**What is required**
Go to the line that includes "Image resolution: width=1365" and retype it, then every line after it to the end of the data, adding nothing.
-.-.-
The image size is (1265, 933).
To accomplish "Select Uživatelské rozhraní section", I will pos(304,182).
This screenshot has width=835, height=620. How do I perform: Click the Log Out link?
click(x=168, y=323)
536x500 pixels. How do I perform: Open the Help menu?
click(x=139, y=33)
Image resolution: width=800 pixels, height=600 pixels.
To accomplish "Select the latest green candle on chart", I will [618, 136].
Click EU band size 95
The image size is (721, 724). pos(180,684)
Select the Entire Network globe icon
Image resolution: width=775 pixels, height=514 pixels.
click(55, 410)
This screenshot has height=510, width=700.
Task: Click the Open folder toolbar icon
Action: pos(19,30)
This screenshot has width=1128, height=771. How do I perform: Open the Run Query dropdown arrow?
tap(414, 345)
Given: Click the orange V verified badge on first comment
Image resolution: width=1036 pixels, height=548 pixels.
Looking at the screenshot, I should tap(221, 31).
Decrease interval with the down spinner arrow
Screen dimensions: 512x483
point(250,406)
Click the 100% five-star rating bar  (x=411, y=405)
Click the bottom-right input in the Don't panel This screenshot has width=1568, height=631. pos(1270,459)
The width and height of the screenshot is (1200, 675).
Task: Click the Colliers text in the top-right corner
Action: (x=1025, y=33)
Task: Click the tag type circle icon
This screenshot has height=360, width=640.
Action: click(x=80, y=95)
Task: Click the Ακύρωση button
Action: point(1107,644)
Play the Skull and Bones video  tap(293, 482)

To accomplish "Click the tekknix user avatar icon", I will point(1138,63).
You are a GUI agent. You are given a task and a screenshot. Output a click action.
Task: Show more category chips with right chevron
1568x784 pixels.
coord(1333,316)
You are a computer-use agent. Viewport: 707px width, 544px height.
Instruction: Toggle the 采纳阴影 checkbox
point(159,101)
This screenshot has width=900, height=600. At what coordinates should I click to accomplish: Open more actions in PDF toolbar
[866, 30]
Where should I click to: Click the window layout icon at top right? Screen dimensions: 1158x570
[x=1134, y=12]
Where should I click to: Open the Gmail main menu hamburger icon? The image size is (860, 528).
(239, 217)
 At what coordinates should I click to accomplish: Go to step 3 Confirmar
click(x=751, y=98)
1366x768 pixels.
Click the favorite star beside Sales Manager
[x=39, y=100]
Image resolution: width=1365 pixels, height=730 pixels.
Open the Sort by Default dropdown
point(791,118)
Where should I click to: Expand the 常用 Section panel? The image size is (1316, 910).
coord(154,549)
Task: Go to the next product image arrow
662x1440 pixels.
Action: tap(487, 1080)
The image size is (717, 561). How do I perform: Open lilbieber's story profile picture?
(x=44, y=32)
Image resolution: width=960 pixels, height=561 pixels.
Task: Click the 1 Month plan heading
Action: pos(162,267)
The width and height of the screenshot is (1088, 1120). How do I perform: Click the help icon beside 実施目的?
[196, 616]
-.-.-
**Written answer**
Image resolution: width=1365 pixels, height=730 pixels.
Open the Sort by Default dropdown
point(791,118)
Where should I click to: Expand the 常用 Section panel? The image size is (1316, 910).
coord(154,549)
Task: Go to the next product image arrow
662x1440 pixels.
Action: tap(487, 1080)
The image size is (717, 561). How do I perform: Open lilbieber's story profile picture?
(x=44, y=32)
Image resolution: width=960 pixels, height=561 pixels.
Task: Click the 1 Month plan heading
Action: pos(162,267)
The width and height of the screenshot is (1088, 1120). How do I perform: Click the help icon beside 実施目的?
[196, 616]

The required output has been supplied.